2001-Replay Meme Spreads

May 10th, 2008

During the past few days, I have been comparing the S&P 500 to a similar period 7 years ago, in 2001, where a bear-market rally had traders convinced that the worst was over. That meme (idea) appears to have spread rapidly and now appears in this week’s Barron’s.

Alan Abelson writes in his influential column:

“In March 2001, the Nasdaq was off by more than 70% from its peak set only a scant year earlier. Investors became increasingly convinced that lightning had already struck, the landscape was littered with shattered stocks and a turn had to be in the offing. Were they ever wrong! Instead, recession reared its ugly head, profits posted their biggest declines since the 1920s and Nasdaq fell another 50% before hitting bottom deep into 2002.”

As I posted yesterday, next week should begin with large numbers of investors realizing that the bear market is not over. Enthusiasm for the recent rally should evaporate quickly.

Bear-Market Rally Parallel Continues

May 9th, 2008

This chart below shows a day-by-day comparison with today’s S&P 500 and the “rising wedge” pattern that ended the bear-market rally in February 2001. To follow along, look at this chart, and then this chart.

The chart above shows the S&P 500’s closing price for 12 days. The blue line is 12 days from 2001, and the red line is 9 days from this year with room for 3 more next week. The 7th day is where the bear-market rallies crack. That was February 2, 2001 and May 7, 2008.

Today’s 9 point drop was a bit worse than the 2 point drop on the 9th day in 2001. So, we are collapsing a bit ahead of schedule. The last few believers in the rally are being wrung out here. If we continue in the same pattern of February 2001, traders will realize that the bear market is not yet over early next week, and a major sell-off will ensue.

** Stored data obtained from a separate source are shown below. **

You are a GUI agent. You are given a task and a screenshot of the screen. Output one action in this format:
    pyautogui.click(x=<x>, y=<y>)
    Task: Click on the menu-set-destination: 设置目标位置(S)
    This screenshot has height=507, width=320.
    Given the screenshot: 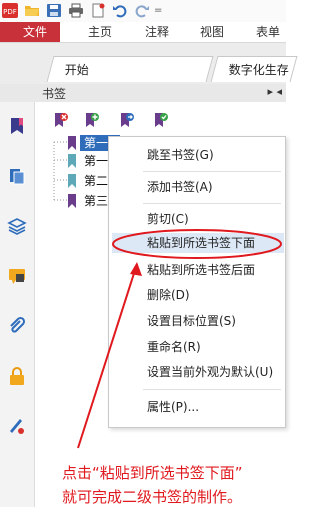 What is the action you would take?
    pyautogui.click(x=192, y=321)
    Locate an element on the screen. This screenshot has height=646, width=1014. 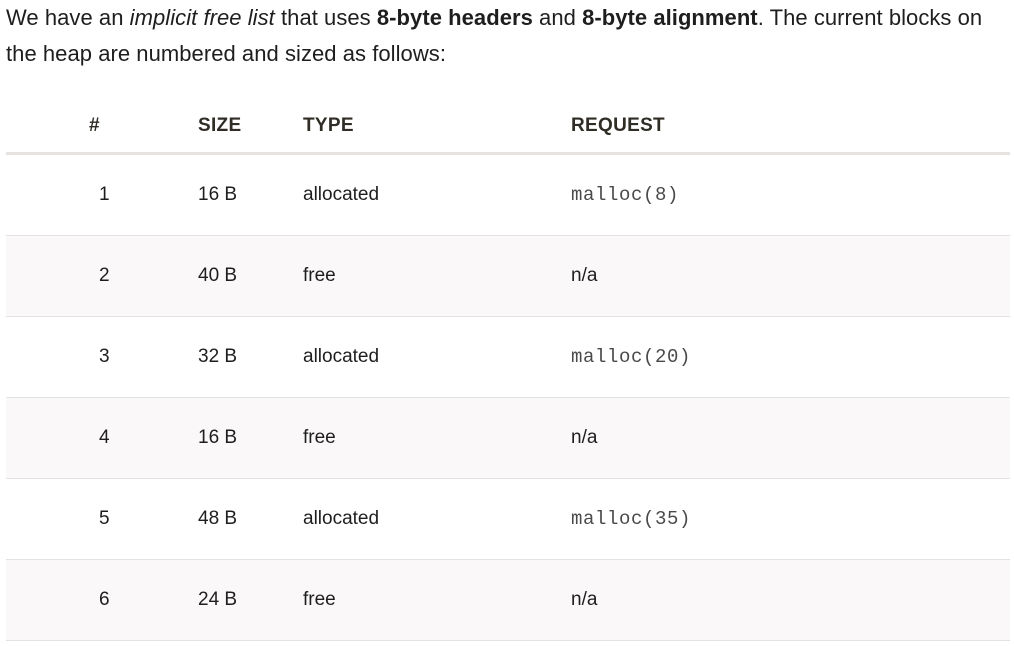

Bear-Market Rally History Repeats!

May 8th, 2008

The current “rising wedge” pattern on the S&P 500 chart is paralleling the one from seven years ago very closely. Take a look at how that pattern from the last bear market collapsed:

The big down day came on February 2, 2001 when the S&P dropped 24 points. Yesterday, the S&P dropped 25 points.

On February 3, 2001 the S&P bounced back 5 points. Today, the S&P bounced back 5 points.

What comes next if we continue to parallel this classic bearish reversal pattern? Another 100 points down over the next three weeks.

Will that happen? During the last bear market, we were unwinding a much larger bubble, so maybe not. But this time, we have a genuine financial-crisis/real-estate-disaster which could turn out to be just as bad, so maybe history will repeat.

In any case, this is a very, very scary place to be long. And as you might have guessed, I am way short this thing.

Bear-Market Rally Meme Spreads

May 8th, 2008

A few days ago, I posted about how I thought the S&P 500 was in a bear-market rally featuring a “rising wedge” pattern similar to the one that occurred during the last bear market seven years ago.

This morning, I saw my analysis parroted on a major financial website. So, the meme is spreading fast, and traders are beginning to doubt this rally.

The S&P 500 is also struggling to regain and hold the 1400 level. The longer this struggle continues, the bolder the shorts will become.

I was hoping for the market to spike up once more so that I could add to my short positions, but I don’t think it is going to happen.

Doing the Wal-Mart Shuffle

May 8th, 2008

This morning, The Wall Street Journal quoted Eduardo Castro-Wright, Wal-Mart Stores U.S. president:

“The economy continues to get tougher and the ‘paycheck cycle’ is more pronounced for customers than in past months. As money gets tighter for them toward the end of the month, sales drop more than we have seen in the past.”

This conjures up an image of half-starving consumers clutching their paychecks, rolling into the Wal-Mart parking lot on fumes, and then devouring a bag of uncooked rice in order to get up enough energy to walk to the gas station and spend the remainder of their paychecks on a can of gas.